Building A Kubernetes Homelab with K3S and Raspberry Pi 4: The Hard Way
K3S is one of the best solutions available if you want to deploy your own Kubernetes cluster inside your homelab to play with, or just for learning purposes. And it is really easy to get started with a couple of (actually, you only need one) Raspberry PIs. But “What is K3S?”, you might ask. From their website ;
K3S - Lightweight Kubernetes
Lightweight Kubernetes. Easy to install, half the memory, all in a binary of less than 100 MB.
Great for:
Edge
IoT
CI
Development
ARM
Embedding K8s
Situations where a PhD in K8s clusterology is infeasible
Although there are other ways to run Kubernetes with limited resources, I found K3S is the most expandable, upstream-compatible, tweakable, and production-ready alternative for full-fletch Kubernetes clusters deployed with kubeadm or similar.

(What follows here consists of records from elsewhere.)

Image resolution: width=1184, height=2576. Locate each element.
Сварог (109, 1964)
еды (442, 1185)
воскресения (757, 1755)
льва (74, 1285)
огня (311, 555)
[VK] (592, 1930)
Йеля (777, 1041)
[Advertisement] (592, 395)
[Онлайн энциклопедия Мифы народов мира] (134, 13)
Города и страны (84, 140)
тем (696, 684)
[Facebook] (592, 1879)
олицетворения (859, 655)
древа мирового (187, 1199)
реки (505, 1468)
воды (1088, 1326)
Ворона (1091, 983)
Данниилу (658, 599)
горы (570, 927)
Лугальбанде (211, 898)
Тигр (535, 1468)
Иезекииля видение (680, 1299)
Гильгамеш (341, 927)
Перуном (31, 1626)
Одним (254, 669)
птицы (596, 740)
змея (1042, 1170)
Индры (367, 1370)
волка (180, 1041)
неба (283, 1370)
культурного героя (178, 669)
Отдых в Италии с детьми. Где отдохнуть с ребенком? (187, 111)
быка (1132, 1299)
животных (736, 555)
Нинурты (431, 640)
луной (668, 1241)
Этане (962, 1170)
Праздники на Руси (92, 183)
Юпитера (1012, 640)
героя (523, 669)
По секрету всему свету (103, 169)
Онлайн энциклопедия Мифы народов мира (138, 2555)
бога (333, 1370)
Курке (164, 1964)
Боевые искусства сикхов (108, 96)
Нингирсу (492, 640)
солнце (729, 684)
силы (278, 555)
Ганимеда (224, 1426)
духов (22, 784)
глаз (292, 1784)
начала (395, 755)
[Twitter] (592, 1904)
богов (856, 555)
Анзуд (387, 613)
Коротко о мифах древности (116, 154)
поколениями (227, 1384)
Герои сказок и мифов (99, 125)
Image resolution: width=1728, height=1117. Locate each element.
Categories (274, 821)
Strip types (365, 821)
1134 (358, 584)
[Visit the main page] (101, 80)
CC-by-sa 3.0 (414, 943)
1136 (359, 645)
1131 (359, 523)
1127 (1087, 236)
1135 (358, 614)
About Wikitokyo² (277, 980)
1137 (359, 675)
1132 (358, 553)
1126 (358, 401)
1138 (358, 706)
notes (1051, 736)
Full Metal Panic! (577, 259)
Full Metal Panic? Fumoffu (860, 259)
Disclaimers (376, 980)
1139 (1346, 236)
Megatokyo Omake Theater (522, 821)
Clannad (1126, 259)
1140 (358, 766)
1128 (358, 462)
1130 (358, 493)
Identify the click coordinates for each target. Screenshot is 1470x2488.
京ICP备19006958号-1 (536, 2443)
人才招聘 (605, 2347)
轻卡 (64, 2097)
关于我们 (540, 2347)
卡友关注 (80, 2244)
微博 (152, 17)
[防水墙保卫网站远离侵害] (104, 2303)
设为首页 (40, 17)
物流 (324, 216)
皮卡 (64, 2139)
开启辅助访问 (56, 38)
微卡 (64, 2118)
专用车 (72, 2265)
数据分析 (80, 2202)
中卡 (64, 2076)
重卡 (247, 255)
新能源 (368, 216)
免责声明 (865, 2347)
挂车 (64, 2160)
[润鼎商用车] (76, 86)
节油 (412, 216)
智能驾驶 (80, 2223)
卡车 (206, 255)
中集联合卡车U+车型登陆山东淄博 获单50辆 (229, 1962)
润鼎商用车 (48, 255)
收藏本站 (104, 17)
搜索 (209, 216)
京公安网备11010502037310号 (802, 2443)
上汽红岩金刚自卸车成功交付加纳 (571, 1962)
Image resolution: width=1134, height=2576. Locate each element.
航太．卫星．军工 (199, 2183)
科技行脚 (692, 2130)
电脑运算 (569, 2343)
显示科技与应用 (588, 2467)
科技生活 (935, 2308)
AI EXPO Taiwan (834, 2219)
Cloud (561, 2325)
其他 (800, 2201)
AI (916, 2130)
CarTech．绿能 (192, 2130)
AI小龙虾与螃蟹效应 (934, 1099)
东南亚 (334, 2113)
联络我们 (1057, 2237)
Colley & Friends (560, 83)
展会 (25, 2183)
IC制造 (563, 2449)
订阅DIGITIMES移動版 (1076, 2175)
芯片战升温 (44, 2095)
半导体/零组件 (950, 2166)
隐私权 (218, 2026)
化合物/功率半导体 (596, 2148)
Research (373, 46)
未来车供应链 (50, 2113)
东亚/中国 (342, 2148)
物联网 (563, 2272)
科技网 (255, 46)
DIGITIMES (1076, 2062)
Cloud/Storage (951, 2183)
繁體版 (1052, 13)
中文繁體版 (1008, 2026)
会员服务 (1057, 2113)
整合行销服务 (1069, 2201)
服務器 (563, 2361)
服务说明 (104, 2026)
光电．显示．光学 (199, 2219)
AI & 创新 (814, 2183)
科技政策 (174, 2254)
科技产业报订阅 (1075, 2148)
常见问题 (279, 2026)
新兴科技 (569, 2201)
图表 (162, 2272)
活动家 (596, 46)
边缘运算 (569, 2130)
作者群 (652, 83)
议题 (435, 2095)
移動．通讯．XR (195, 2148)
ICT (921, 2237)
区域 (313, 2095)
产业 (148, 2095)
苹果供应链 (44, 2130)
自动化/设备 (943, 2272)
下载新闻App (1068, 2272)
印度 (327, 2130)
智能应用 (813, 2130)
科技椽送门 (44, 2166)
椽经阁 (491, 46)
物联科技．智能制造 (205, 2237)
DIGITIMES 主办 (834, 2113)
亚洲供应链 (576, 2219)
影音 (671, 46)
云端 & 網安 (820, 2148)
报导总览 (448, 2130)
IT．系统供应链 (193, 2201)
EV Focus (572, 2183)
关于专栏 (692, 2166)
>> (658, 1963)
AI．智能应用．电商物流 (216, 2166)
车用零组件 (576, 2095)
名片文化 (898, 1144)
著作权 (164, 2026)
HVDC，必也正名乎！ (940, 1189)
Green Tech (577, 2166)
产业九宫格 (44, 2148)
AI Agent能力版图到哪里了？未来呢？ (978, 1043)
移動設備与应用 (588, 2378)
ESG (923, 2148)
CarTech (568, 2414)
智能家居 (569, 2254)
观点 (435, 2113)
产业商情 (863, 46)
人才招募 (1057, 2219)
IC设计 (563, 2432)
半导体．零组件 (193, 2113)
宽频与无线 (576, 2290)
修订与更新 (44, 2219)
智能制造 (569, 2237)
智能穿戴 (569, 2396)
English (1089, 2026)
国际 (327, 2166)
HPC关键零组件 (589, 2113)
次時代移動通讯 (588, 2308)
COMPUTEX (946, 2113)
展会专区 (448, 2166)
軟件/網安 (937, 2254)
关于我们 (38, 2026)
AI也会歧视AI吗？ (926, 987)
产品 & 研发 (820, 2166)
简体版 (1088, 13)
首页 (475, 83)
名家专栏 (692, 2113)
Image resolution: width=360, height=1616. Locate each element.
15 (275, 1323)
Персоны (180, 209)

There are some fantastic tools available like k3up to get you started with your cluster fairly quickly, but in this article, I will focus on how to do things, the hard way, with lots of references for advanced reading material as well.
So, buckle up and get ready because we are starting!
K3S Basics
The main components of K3S are called K3S server node(s) and K3S agent node(s). K3S server node(s) is responsible for managing the cluster, running SQLite or etcd, hosting the API Server, and acting as a scheduler, as a regular Kubernetes master node. K3S Agent on the other hand is just like the regular Kubernetes worker nodes. You can find more information in the official K3S documantation .
You can have a single-node K3S server with an embedded SQLite database which will also act as an agent node, or, you can have a combination of server node(s) with one or more agent nodes to support different use-cases. K3S, by default, uses SQLite, Flannel, and Traefik Ingress Controller and comes with a local-path storage provisioner to handle stateful applications, therefore, it is a really good option to deploy on IoT devices, etc.
K3S can also be a great option for more advanced stuff as well because of its configurable nature. Only with some minor tweaks on default settings, we might end up with an almost production-ready Kubernetes environment, and in this article, we gonna do just that!
Honorable Mentions (Alternatives)
Design
Although that I am generally happy with the default settings of K3S and 32-bit Raspberry Pi OS, I decided to spice up things by making some interesting design choices.
- 64-bit Ubuntu 21.04 instead of 32-bit alternatives.
- 1 server (master+worker) + 2 agent (worker) nodes. I am planning to add 2 additional server nodes in the future to have an HA setup.
- Keepalived cluster between K3S nodes.
- Calico instead of Flannel (K3S default) as CNI.
- Nginx Ingress instead of Traefik (K3S default) Ingress.
- Etcd instead of SQLite (K3S default).
- A VM with Ubuntu 21.04 x86-64 as Rancher cluster manager to have a nice management UI (optional).
- MetalLB instead of servicelb (optional).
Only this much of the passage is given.